Aim of the exercise
Copy word for word the entries below from the line that contains "What do you see at coordinates (1678, 76)" through the line that contains "Describe the element at coordinates (2040, 60)", including both of those lines and nothing more.
** start of Data excerpts **
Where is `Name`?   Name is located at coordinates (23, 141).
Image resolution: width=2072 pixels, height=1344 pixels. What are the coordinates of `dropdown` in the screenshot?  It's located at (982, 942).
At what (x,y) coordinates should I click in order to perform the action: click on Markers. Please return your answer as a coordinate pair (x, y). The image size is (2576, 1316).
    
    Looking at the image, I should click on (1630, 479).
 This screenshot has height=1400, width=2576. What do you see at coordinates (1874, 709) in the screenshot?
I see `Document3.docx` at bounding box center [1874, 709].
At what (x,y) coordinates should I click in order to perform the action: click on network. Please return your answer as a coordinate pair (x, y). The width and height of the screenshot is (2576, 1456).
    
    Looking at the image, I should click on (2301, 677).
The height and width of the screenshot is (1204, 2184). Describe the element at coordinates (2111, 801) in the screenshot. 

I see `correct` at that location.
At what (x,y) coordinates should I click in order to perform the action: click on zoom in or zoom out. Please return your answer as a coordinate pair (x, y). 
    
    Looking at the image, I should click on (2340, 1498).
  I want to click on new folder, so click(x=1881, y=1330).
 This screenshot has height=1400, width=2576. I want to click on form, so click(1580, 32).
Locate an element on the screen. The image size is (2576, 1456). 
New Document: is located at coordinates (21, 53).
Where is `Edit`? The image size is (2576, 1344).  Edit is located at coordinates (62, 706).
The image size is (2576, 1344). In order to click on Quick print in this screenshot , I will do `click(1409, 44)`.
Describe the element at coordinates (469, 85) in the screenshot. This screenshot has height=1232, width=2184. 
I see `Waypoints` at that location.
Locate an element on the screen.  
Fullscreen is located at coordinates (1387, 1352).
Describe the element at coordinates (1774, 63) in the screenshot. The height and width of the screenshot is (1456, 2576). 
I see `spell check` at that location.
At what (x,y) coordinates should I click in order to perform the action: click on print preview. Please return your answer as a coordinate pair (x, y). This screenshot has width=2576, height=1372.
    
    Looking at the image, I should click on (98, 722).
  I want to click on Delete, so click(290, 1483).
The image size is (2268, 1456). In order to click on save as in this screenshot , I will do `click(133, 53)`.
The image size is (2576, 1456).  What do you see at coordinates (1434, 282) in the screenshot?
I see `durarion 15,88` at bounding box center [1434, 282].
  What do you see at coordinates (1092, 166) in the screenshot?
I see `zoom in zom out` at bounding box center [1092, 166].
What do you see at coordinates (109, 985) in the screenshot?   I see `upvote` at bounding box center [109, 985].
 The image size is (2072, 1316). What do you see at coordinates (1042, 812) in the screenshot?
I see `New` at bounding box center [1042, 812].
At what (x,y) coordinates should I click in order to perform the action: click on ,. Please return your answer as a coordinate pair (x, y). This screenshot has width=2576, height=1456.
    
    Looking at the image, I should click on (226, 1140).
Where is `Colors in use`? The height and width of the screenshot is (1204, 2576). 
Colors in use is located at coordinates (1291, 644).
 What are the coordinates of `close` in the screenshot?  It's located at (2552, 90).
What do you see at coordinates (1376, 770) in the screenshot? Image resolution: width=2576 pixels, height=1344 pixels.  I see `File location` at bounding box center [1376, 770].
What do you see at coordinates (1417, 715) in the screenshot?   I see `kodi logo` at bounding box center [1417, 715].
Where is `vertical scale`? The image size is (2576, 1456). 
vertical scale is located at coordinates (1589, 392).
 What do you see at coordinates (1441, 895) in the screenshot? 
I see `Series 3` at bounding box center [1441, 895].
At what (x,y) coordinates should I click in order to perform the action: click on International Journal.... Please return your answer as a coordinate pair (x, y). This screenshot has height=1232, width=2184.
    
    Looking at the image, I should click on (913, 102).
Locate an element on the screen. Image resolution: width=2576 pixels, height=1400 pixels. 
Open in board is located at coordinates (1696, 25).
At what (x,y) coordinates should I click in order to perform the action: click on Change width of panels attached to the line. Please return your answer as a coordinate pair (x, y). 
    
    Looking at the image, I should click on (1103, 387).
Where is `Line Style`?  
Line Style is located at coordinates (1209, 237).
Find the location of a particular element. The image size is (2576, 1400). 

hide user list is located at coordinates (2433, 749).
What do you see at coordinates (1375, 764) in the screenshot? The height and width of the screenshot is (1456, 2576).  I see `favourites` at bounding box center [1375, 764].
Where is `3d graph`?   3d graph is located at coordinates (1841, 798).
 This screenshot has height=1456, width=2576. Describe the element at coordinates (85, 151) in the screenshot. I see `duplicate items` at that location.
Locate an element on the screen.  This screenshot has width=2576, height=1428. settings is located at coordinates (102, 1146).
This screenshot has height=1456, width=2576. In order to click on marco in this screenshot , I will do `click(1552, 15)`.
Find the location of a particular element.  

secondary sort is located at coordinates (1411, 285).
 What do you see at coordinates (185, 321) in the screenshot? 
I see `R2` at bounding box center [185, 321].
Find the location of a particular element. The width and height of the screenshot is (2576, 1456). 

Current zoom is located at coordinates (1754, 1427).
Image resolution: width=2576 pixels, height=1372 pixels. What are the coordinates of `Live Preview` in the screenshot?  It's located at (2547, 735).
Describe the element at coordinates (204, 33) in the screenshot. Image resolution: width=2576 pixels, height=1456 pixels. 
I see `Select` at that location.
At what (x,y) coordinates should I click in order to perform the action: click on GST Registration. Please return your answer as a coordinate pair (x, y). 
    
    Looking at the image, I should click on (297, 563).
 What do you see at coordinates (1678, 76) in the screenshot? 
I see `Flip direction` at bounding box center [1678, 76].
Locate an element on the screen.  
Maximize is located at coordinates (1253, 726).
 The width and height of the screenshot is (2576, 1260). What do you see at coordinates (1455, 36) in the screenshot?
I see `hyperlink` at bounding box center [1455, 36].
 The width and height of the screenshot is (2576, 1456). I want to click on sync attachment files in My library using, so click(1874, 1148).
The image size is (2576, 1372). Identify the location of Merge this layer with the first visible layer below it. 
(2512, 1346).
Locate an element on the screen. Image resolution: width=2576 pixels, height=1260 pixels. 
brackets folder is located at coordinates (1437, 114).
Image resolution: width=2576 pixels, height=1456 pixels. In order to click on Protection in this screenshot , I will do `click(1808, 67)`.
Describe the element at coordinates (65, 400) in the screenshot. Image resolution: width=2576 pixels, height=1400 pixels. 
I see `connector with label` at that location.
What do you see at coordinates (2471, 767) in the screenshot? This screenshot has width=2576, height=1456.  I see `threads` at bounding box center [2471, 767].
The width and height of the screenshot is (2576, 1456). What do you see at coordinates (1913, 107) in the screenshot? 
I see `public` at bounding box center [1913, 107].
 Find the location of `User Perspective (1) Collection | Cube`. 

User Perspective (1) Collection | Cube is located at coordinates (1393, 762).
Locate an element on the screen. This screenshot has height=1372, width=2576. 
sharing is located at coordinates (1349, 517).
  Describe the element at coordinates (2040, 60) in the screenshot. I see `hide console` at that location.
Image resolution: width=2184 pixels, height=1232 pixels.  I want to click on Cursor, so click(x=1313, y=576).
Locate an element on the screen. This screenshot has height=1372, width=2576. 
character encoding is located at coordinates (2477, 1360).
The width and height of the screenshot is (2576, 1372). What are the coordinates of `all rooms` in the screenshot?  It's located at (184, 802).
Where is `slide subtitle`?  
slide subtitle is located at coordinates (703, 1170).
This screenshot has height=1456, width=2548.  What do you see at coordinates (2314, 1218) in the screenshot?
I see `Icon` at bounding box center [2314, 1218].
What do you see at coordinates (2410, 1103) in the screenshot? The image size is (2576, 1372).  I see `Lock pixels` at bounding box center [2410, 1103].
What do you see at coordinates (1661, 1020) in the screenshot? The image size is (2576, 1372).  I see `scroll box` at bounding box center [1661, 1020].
** end of Data excerpts **
Solution below
 What do you see at coordinates (1678, 76) in the screenshot? 
I see `Flip direction` at bounding box center [1678, 76].
Locate an element on the screen.  
Maximize is located at coordinates (1253, 726).
 The width and height of the screenshot is (2576, 1260). What do you see at coordinates (1455, 36) in the screenshot?
I see `hyperlink` at bounding box center [1455, 36].
 The width and height of the screenshot is (2576, 1456). I want to click on sync attachment files in My library using, so click(1874, 1148).
The image size is (2576, 1372). Identify the location of Merge this layer with the first visible layer below it. 
(2512, 1346).
Locate an element on the screen. Image resolution: width=2576 pixels, height=1260 pixels. 
brackets folder is located at coordinates (1437, 114).
Image resolution: width=2576 pixels, height=1456 pixels. In order to click on Protection in this screenshot , I will do `click(1808, 67)`.
Describe the element at coordinates (65, 400) in the screenshot. Image resolution: width=2576 pixels, height=1400 pixels. 
I see `connector with label` at that location.
What do you see at coordinates (2471, 767) in the screenshot? This screenshot has width=2576, height=1456.  I see `threads` at bounding box center [2471, 767].
The width and height of the screenshot is (2576, 1456). What do you see at coordinates (1913, 107) in the screenshot? 
I see `public` at bounding box center [1913, 107].
 Find the location of `User Perspective (1) Collection | Cube`. 

User Perspective (1) Collection | Cube is located at coordinates (1393, 762).
Locate an element on the screen. This screenshot has height=1372, width=2576. 
sharing is located at coordinates (1349, 517).
  Describe the element at coordinates (2040, 60) in the screenshot. I see `hide console` at that location.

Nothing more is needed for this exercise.